Gregson (Estate) v CAA Insurance, 2021 ONSC 3041

Read time: 2 minutes (approx.)

Written by: Weston McArthur (Student-At-Law)


In March of 2017, Agnes Gregson’s house suffered water damage from cracked pipes. In 2016, a social worker determined that Ms. Gregson, who was elderly, was unable to look after herself and she was placed in a retirement home. No one lived in the home after she moved out. Ms. Gregson passed away in September 2019.

Ms. Gregson’s Estate (the Plaintiff) sought coverage for water damage to the property. The house was insured by CAA Insurance Company (the Defendant).

The Plaintiff’s insurance policy had an exclusion that mandated that the Defendant would not pay out claims “for unintended risk due to damages to property that is vacant or has become vacant after the issuance of the policy”. The vacancy period was defined in the policy as being 30 consecutive days.

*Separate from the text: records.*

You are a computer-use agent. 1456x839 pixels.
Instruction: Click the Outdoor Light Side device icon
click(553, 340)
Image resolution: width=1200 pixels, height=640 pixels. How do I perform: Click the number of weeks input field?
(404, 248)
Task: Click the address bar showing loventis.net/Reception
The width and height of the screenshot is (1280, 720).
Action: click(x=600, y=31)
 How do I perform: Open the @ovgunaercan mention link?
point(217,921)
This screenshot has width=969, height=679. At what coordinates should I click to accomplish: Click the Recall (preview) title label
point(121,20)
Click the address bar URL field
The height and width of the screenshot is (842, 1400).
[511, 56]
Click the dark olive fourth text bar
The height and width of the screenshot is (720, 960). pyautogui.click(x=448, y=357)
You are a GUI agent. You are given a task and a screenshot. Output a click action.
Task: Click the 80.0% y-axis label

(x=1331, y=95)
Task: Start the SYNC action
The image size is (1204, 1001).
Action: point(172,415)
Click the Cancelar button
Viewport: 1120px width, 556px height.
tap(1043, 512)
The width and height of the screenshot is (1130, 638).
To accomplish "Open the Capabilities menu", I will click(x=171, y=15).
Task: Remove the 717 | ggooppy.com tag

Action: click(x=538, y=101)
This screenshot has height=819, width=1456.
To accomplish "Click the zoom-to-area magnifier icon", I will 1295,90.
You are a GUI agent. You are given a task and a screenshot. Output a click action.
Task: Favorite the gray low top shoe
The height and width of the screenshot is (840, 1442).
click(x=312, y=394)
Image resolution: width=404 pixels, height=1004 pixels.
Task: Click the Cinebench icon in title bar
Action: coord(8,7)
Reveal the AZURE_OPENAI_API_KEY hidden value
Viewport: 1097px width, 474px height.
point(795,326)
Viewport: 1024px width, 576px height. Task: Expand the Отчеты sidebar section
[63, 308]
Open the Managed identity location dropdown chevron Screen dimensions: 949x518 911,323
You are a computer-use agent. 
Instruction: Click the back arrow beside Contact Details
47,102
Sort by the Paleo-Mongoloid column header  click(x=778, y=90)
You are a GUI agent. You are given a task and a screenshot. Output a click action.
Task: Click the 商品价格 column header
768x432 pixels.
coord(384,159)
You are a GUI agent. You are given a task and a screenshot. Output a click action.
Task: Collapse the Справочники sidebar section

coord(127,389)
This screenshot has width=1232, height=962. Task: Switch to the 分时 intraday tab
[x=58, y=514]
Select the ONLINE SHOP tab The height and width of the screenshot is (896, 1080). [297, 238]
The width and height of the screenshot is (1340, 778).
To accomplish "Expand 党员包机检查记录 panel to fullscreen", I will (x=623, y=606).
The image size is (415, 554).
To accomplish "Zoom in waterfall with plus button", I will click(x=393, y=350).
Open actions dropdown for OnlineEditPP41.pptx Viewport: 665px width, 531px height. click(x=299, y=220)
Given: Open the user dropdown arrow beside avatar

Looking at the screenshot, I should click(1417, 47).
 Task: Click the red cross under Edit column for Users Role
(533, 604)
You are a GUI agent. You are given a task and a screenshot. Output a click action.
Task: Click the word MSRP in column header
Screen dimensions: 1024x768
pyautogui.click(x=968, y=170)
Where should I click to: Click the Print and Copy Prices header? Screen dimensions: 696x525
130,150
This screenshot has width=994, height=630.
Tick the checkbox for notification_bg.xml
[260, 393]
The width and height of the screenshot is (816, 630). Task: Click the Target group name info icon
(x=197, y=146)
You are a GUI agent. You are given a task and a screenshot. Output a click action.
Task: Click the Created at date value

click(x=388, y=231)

Evidence showed that while the Plaintiff lived in the retirement home, her lawyer attended at the property every few weeks to maintain it and make sure it was heated. However, the court found that the Plaintiff had no real plans to return to residing in her home, no matter how badly she may have wanted to.

The court had to determine whether the vacancy exclusion barred coverage in this case. Ultimately, the court ruled that it did. The court explained that the property owner’s obvious inability to ever be able to return to living in the home was the decisive factor when deeming this property to be vacant.